Saved data entries
= = = =
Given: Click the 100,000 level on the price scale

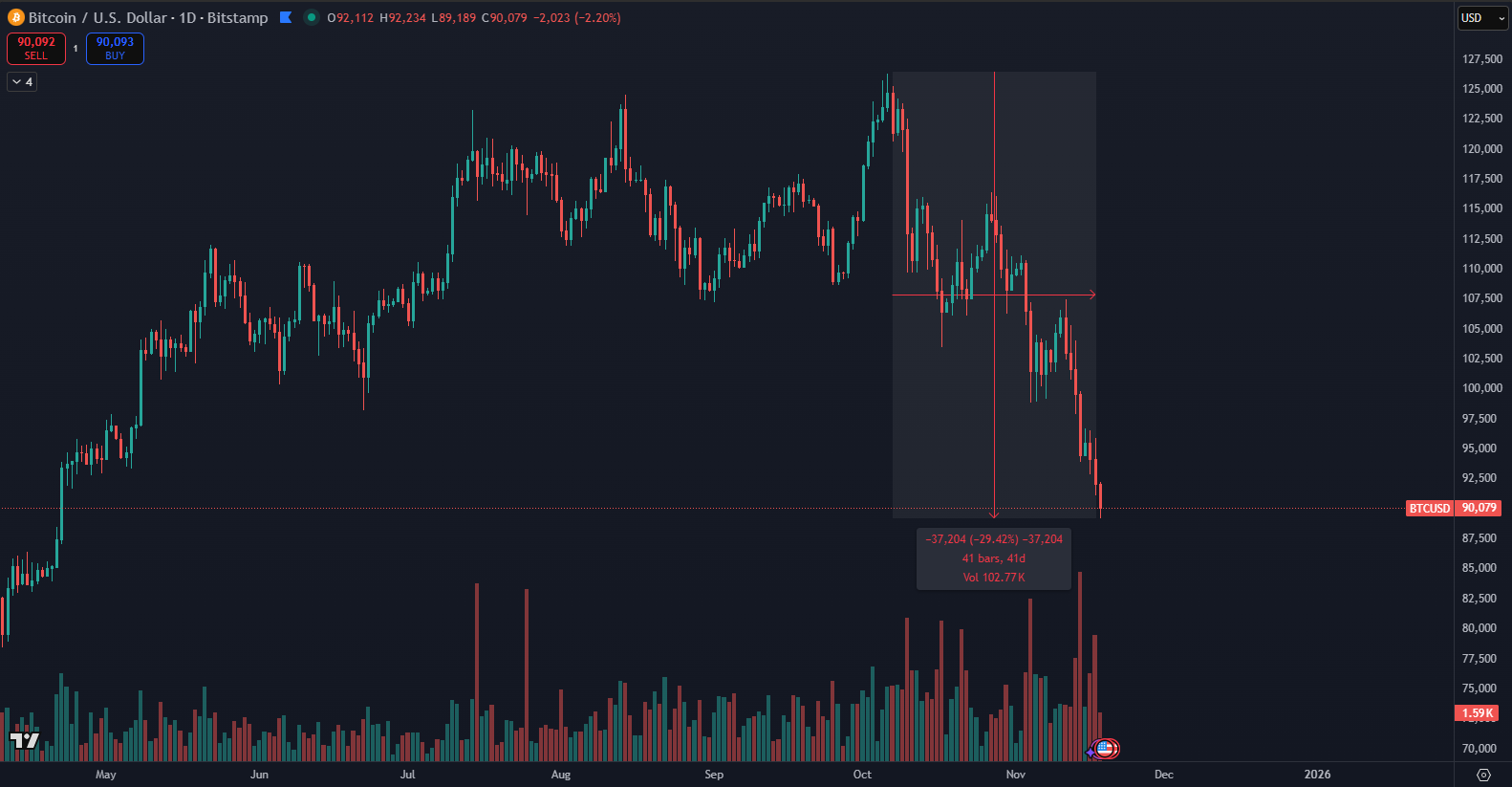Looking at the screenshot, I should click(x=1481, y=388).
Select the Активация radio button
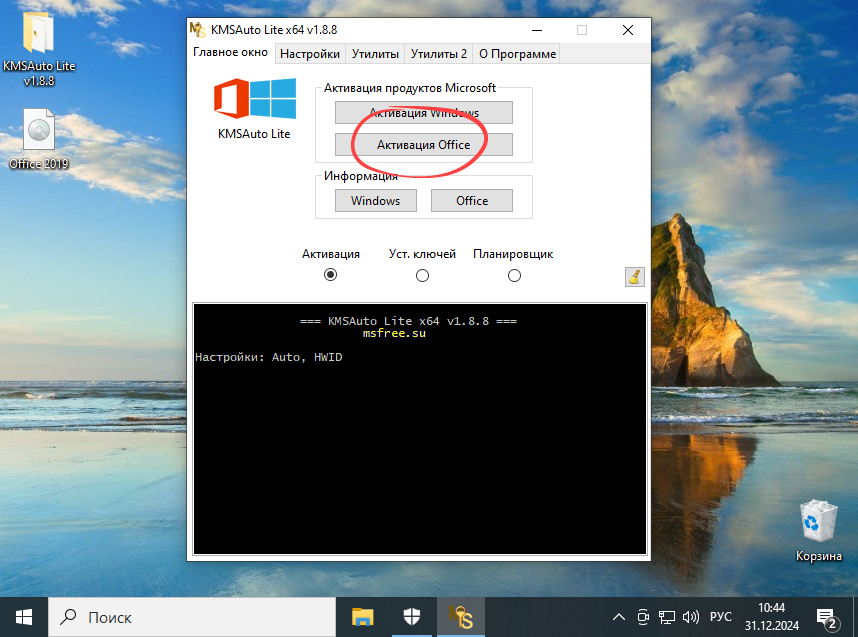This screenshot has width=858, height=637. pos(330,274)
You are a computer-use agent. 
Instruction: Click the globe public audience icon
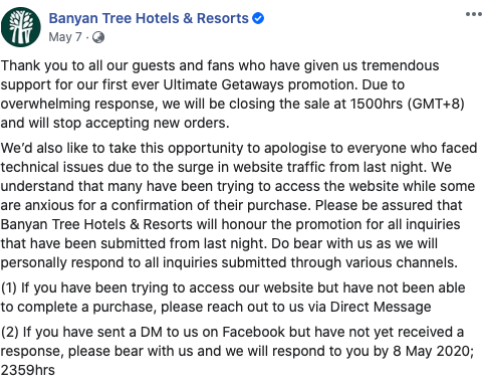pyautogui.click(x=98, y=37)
= = = =
WORK TASK:
Drop the pictures, then transcribe the lines from the one containing "You are a computer-use agent." to the end of the data above, exactly and nothing more.

ANSWER TO THIS TASK:
You are a computer-use agent. 
Instruction: Click the globe public audience icon
pyautogui.click(x=98, y=37)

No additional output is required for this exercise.